追悼・笑福亭仁鶴さん ラジオの深夜番組で三枝さんと共に絶大な人気・最初に覚えた落語は仁鶴さんの「青菜」・絶妙なやりとりの面白さ

DSCN1248.JPGDSCN1249.JPG 笑福亭仁鶴さんが亡くなられました。謹んでご冥福をお祈り致します。
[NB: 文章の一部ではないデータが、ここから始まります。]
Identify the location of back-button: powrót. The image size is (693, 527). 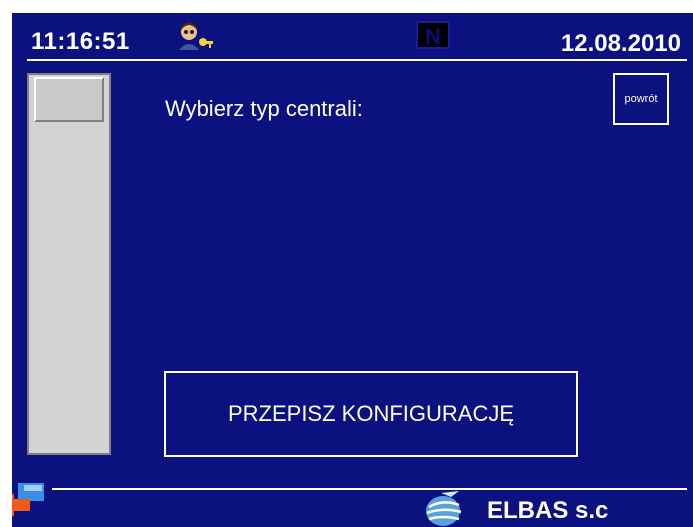
(641, 99).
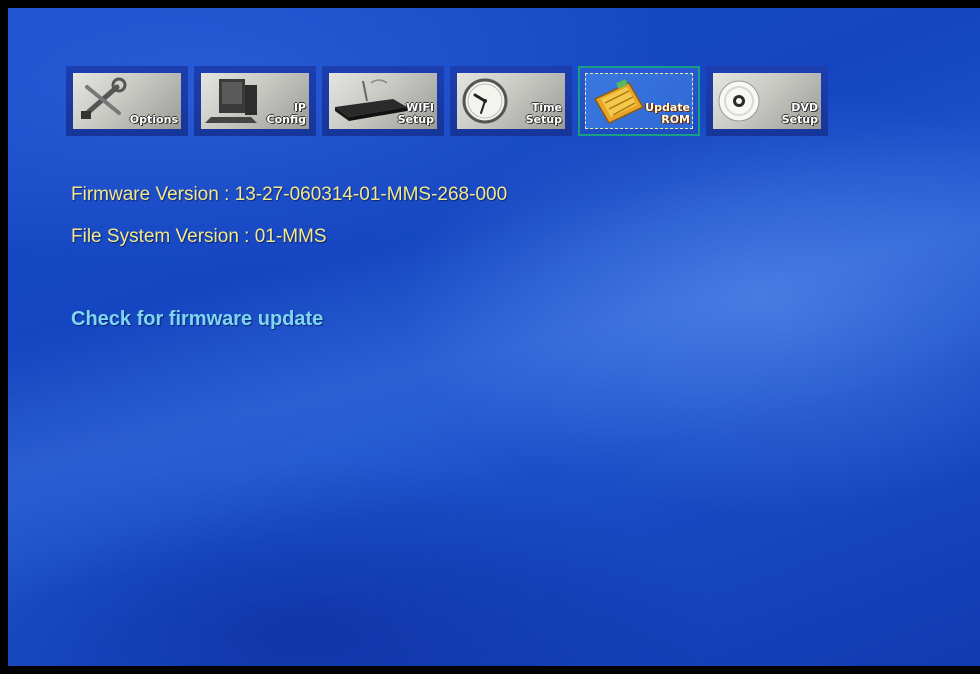 The image size is (980, 674). What do you see at coordinates (767, 101) in the screenshot?
I see `tab-dvd-setup: DVD Setup` at bounding box center [767, 101].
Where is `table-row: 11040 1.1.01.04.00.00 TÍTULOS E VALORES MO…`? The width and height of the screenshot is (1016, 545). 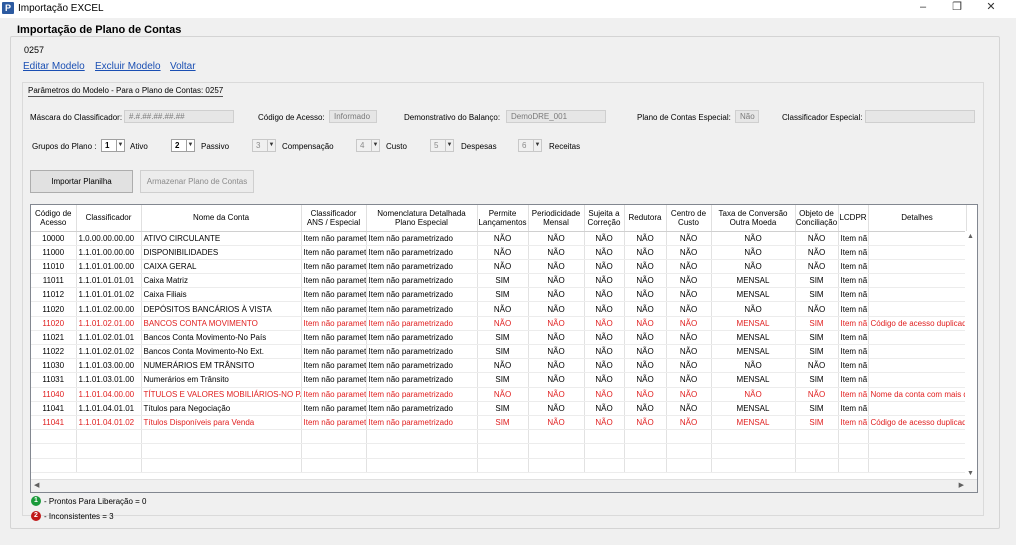
table-row: 11040 1.1.01.04.00.00 TÍTULOS E VALORES MO… is located at coordinates (499, 394).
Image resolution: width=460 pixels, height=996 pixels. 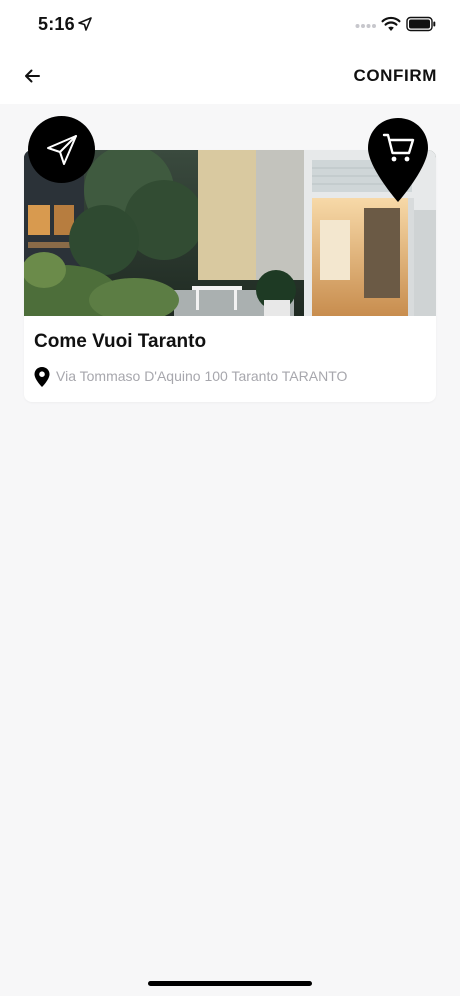 I want to click on back-button, so click(x=32, y=76).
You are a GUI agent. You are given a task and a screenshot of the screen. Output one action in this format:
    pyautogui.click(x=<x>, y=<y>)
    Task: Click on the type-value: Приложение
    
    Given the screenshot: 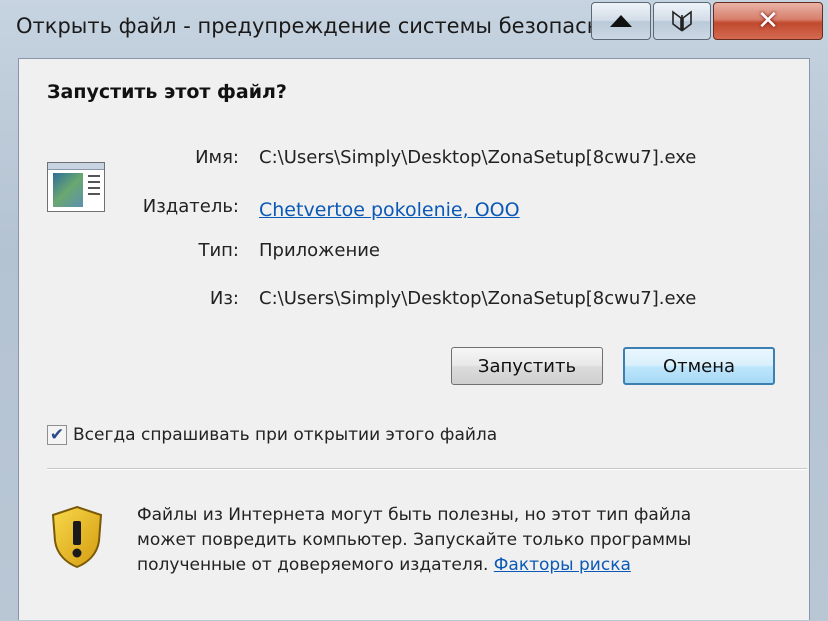 What is the action you would take?
    pyautogui.click(x=320, y=250)
    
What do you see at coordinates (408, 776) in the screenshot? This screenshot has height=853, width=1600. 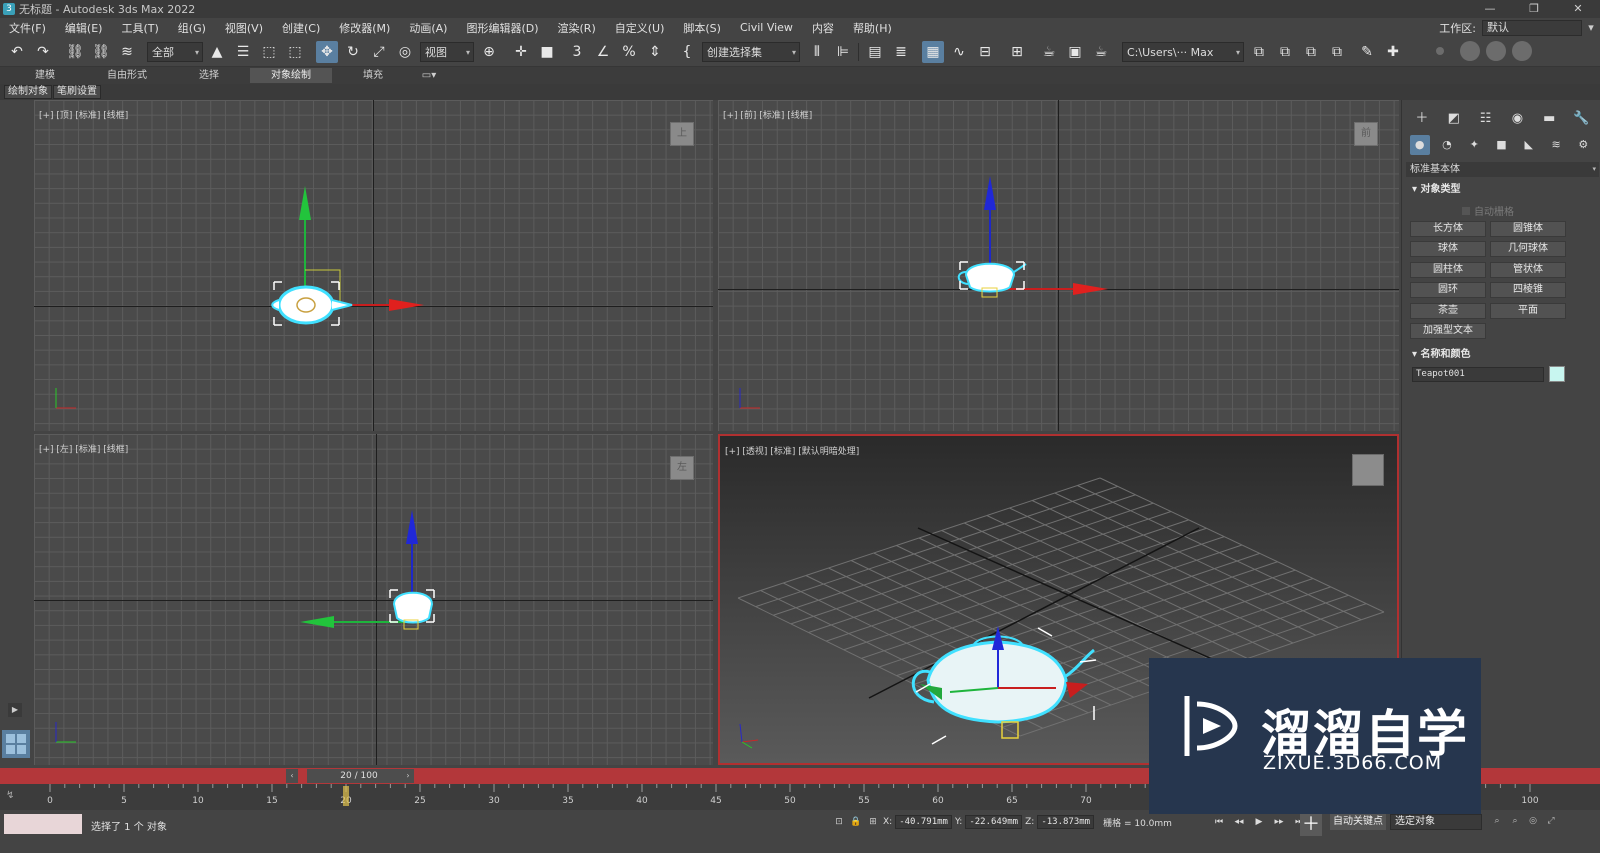 I see `next-frame-icon: ›` at bounding box center [408, 776].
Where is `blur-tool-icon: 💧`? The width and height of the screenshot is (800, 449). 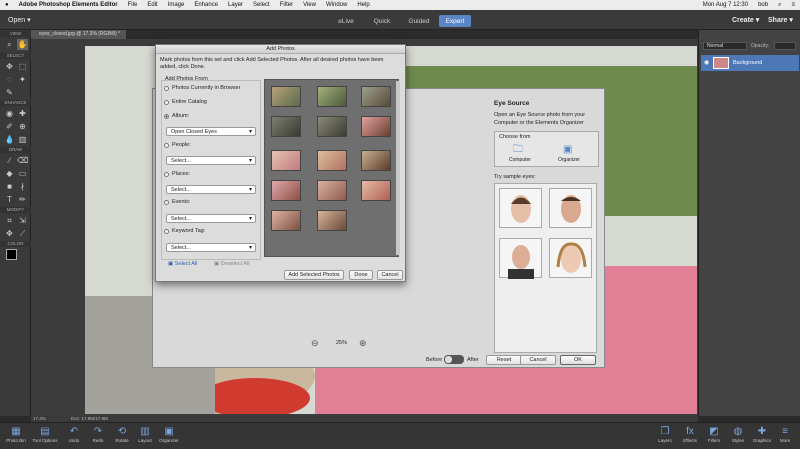
blur-tool-icon: 💧 is located at coordinates (10, 140).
 笑福亭仁鶴さんと桂三枝さんは、高校生の頃、若者たちの間では関西の深夜のラジオ番組などで絶大な人気があり、彼らの軽妙で面白いトークを聴くのが楽しみでした。私が落語を覚えたのは、仁鶴さんの落語のテープやレコードなどによってでした。最初に覚えて演じたのは「青菜」で、大阪府立茨田高校で落語研究部の顧問をしていた時、部の発表会で生徒を前にして披露したこともあります。仁鶴さんの「金の大黒」も覚えました。両方の演目とも仁鶴さん独特の「くすぐり」の部分もそのまま取り入れて演じましたが、確かに笑いの多い落語でした。他に覚えた落語は、桂米朝さんの「猫の茶碗」、桂枝雀さんの「SR集」(ショート落語の略ですが、シュールなものやブラックユーモア的なものが多く、独特の世界観でした)などで、これらも生徒の前で披露したことがあります。
 仁鶴さんは奥様のことを「たか子姫」と呼んで、笑いを誘っていましたが、4年前に亡くなられています。そのショックも大きかったと思われます。ここ何年か、仁鶴さんの姿がテレビで見られなくなったのも、残念に思っていました。
 仁鶴さんの落語「青菜」ですが、植木屋さんが、仕事の後、旦那にお酒と肴をふるまわれ、旦那の奥さんの応対ぶりに感心し、自分も長屋に戻って、旦那のふるまいの真似をし、自分の女房にも同じことをさせようとする、荒唐無稽な内容ながら、笑いが絶えない演目です。
 たとえば、次のような一節があります。旦那の奥さんのふるまいに感心した植木屋さんが、「懲役が行き届いてて監獄入っとった」と言うと、旦那は「懲役ちゅう人があるかいな、教育や」と正します。植木屋さんはそれに対して、「アア教育ですわ。ソレなんや京の方へ行きはると思てました。うちの嫁はんなんか京行くどころか高槻も行ってしまへんで。いつも十三(じゅうそう)あたりをうろうろしてまんねん」と言います。このあたりのやりとりは、仁鶴さん独自のものだと思いますが、私も「青菜」を演じた時は、そういう言い回しをそのまま使わせてもらいました。懲役→教育→京行く→高槻→十三という、前半は語呂合わせ的な、後半は地名を複数出すことによって、さらなる笑いを生み出しています。